DOCUMENT EXCERPT:
The Bris sextant /ˈbriːs/, or Bris Mini-Sextant, is not a sextant proper, but is a small angle-measuring device that can be used for navigation. The Bris is, however, a true reflecting instrument which derives its high accuracy from the same principle of double reflection which is fundamental to the octant, the true sextant, and other reflecting instruments. It differs from other sextants primarily in being a fixed angle sextant, capable of measuring a few specific angles.

== History ==

Sven Yrvind (Lundin) developed his Bris sextant in or before 2007 as part of his quest for low-cost, low-technology equipment for ocean crossings. The Bris is a low-technology, high-precision, fixed-interval instrument. It is made of two narrow, flat pieces of glass (microscope slides) permanently and rigidly mounted in a V-shape to a third flat piece of #12 welding glass to make viewing the sun eye safe. When the sun or moon is viewed through the V, it is split into eight images. The instrument is small and rugged enough that it can be kept in a 35mm film canister (water-tight, about 3 cm diameter, 4 cm tall) on a lanyard around one's neck.

ASSIGNED TASK: Extract the full text on the Bris sextant, reproducing every word and line without alteration.

RECORDED DATA:
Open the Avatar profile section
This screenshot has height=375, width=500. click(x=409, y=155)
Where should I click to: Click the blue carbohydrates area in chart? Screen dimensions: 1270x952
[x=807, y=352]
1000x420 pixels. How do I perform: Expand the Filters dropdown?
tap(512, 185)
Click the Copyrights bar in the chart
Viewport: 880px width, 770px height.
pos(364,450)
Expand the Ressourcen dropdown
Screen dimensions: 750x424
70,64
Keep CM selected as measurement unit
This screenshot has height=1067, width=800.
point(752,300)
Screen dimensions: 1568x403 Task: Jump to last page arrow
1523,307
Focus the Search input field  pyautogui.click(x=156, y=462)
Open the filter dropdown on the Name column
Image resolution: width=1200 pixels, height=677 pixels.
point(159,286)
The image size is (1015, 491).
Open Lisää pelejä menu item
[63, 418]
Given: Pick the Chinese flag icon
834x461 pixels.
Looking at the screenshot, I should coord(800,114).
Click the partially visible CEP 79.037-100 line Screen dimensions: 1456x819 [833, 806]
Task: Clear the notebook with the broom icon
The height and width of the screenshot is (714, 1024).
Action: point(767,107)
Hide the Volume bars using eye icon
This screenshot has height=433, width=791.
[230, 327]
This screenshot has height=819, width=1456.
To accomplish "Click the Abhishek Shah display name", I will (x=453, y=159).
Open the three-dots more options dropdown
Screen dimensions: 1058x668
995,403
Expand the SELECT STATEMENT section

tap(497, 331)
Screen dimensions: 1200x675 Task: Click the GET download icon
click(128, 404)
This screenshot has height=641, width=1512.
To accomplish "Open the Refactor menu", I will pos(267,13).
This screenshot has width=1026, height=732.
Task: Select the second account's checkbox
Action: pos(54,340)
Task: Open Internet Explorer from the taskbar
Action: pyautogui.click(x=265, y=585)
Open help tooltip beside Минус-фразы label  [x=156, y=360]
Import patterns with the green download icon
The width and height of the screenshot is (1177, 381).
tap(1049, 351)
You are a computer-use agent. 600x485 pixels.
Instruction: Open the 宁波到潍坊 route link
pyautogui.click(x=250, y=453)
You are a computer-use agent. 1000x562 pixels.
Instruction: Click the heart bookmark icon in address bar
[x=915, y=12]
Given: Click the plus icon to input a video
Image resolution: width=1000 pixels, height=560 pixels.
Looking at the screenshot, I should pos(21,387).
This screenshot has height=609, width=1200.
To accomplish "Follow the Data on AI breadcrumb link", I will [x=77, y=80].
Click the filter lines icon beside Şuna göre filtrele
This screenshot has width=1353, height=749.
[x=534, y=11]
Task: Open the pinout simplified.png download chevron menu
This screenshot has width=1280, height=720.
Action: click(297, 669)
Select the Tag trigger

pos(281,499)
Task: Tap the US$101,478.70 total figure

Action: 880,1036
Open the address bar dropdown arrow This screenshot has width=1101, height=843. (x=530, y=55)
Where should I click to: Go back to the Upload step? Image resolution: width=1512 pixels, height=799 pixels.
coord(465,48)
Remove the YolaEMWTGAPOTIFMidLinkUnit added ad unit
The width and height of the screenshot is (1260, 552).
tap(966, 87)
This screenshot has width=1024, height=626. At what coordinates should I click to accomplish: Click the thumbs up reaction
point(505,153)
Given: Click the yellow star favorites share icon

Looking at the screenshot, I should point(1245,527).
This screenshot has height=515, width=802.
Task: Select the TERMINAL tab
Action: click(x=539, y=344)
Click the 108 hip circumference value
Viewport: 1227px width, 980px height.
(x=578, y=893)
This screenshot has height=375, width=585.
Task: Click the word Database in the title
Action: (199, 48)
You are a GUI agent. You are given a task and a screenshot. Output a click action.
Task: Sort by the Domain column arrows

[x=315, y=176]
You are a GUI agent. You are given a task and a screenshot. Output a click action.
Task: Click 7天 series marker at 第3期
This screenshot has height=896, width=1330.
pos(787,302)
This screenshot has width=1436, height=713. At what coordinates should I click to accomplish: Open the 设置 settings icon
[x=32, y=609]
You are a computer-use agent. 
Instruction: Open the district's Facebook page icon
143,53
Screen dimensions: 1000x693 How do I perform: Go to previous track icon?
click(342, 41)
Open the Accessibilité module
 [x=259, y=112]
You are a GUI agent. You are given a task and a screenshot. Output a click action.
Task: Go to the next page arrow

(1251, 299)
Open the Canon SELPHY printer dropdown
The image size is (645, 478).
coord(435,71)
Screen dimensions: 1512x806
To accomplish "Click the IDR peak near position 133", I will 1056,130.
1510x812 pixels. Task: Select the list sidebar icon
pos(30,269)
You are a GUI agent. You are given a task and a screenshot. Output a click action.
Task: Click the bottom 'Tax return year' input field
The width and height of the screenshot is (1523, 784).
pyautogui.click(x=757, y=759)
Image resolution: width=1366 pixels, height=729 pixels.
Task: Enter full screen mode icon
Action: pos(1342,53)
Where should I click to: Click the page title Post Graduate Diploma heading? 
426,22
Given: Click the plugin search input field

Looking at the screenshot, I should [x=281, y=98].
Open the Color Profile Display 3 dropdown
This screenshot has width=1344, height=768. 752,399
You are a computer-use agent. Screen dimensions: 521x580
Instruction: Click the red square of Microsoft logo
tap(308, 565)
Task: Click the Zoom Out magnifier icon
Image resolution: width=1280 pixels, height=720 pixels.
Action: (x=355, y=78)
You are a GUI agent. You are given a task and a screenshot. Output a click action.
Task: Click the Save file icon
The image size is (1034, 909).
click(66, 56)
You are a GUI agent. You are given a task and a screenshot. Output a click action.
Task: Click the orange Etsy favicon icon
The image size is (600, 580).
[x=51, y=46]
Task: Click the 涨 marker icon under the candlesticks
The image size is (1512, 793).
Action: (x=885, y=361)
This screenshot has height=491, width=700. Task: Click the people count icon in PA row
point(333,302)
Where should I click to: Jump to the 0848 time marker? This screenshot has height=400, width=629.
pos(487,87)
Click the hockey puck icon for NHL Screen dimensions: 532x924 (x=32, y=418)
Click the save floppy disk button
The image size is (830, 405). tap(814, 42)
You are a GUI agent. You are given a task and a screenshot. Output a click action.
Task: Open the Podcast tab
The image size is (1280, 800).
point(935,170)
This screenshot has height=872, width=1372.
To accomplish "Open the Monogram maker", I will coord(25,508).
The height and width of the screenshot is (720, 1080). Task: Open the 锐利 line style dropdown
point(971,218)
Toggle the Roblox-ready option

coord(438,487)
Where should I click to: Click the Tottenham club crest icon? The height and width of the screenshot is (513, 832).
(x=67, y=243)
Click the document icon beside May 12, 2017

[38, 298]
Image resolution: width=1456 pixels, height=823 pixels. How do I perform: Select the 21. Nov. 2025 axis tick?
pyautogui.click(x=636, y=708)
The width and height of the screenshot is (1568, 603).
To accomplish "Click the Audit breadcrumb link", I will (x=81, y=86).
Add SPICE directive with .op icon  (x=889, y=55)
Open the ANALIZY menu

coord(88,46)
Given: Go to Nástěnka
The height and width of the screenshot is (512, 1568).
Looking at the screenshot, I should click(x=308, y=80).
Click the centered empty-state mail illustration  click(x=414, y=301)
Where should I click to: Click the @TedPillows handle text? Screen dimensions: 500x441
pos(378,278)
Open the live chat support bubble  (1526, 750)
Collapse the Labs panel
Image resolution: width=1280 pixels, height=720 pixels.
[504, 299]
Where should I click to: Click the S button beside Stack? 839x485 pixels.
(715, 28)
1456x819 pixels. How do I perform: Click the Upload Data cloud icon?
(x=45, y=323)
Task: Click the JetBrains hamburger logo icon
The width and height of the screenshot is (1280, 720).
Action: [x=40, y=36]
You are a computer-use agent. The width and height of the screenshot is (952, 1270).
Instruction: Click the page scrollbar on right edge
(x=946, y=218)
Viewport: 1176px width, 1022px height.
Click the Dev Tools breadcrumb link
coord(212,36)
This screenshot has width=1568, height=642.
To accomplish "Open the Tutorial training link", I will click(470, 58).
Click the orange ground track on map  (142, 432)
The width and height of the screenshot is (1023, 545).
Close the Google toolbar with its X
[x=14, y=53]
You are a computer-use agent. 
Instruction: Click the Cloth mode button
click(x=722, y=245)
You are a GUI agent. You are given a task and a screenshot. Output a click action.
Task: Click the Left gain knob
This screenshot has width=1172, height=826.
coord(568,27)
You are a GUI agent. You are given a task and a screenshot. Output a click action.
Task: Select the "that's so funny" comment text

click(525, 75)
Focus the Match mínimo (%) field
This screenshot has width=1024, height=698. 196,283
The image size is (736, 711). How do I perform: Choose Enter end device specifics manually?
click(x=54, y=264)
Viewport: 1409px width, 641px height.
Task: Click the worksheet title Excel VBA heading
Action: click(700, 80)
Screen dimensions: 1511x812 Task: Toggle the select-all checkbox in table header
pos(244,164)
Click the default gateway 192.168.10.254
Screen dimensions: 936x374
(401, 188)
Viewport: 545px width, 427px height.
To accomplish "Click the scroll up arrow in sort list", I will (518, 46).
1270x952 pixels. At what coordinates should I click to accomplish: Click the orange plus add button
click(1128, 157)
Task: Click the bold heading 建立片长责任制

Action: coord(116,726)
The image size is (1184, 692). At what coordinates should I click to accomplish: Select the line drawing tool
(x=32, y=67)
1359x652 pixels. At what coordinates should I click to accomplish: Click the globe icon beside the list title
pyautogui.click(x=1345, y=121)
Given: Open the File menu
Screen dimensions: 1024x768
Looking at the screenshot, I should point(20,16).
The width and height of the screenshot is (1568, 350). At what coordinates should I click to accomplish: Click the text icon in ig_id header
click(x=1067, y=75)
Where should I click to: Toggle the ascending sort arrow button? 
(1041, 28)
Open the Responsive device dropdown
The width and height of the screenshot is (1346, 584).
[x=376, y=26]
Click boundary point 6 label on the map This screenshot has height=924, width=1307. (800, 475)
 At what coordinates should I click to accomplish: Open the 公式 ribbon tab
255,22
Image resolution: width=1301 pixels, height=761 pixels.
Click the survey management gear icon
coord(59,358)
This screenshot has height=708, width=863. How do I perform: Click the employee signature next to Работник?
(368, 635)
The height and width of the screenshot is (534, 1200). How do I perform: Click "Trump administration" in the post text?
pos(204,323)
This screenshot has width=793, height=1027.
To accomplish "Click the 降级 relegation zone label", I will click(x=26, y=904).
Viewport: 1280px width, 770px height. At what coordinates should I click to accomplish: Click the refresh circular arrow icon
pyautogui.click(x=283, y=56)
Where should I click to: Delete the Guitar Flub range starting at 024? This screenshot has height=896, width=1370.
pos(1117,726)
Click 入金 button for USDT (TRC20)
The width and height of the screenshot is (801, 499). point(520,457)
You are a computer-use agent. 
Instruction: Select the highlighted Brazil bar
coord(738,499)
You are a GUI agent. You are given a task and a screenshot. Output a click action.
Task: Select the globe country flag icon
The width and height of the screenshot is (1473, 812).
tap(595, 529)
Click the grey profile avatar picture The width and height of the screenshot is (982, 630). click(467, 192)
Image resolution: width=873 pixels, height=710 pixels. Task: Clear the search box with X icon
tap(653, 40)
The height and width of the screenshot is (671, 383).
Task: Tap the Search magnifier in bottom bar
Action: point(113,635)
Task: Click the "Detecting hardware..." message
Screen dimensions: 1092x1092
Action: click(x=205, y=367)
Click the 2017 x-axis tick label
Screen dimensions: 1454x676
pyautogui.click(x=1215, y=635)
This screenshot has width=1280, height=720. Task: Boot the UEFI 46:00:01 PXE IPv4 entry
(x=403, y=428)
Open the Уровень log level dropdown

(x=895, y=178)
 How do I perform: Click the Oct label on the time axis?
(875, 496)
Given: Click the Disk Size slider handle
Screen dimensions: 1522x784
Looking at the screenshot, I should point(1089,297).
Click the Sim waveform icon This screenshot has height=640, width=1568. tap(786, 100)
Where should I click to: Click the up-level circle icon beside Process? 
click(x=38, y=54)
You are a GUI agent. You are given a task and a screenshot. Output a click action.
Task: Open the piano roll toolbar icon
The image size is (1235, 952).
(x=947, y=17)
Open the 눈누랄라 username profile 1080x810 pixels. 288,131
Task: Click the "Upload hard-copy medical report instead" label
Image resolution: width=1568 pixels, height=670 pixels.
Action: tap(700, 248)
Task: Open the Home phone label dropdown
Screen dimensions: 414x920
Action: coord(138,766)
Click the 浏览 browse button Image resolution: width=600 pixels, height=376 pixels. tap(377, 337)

YOUR RESPONSE:
The Bris sextant /ˈbriːs/, or Bris Mini-Sextant, is not a sextant proper, but is a small angle-measuring device that can be used for navigation. The Bris is, however, a true reflecting instrument which derives its high accuracy from the same principle of double reflection which is fundamental to the octant, the true sextant, and other reflecting instruments. It differs from other sextants primarily in being a fixed angle sextant, capable of measuring a few specific angles.

== History ==

Sven Yrvind (Lundin) developed his Bris sextant in or before 2007 as part of his quest for low-cost, low-technology equipment for ocean crossings. The Bris is a low-technology, high-precision, fixed-interval instrument. It is made of two narrow, flat pieces of glass (microscope slides) permanently and rigidly mounted in a V-shape to a third flat piece of #12 welding glass to make viewing the sun eye safe. When the sun or moon is viewed through the V, it is split into eight images. The instrument is small and rugged enough that it can be kept in a 35mm film canister (water-tight, about 3 cm diameter, 4 cm tall) on a lanyard around one's neck.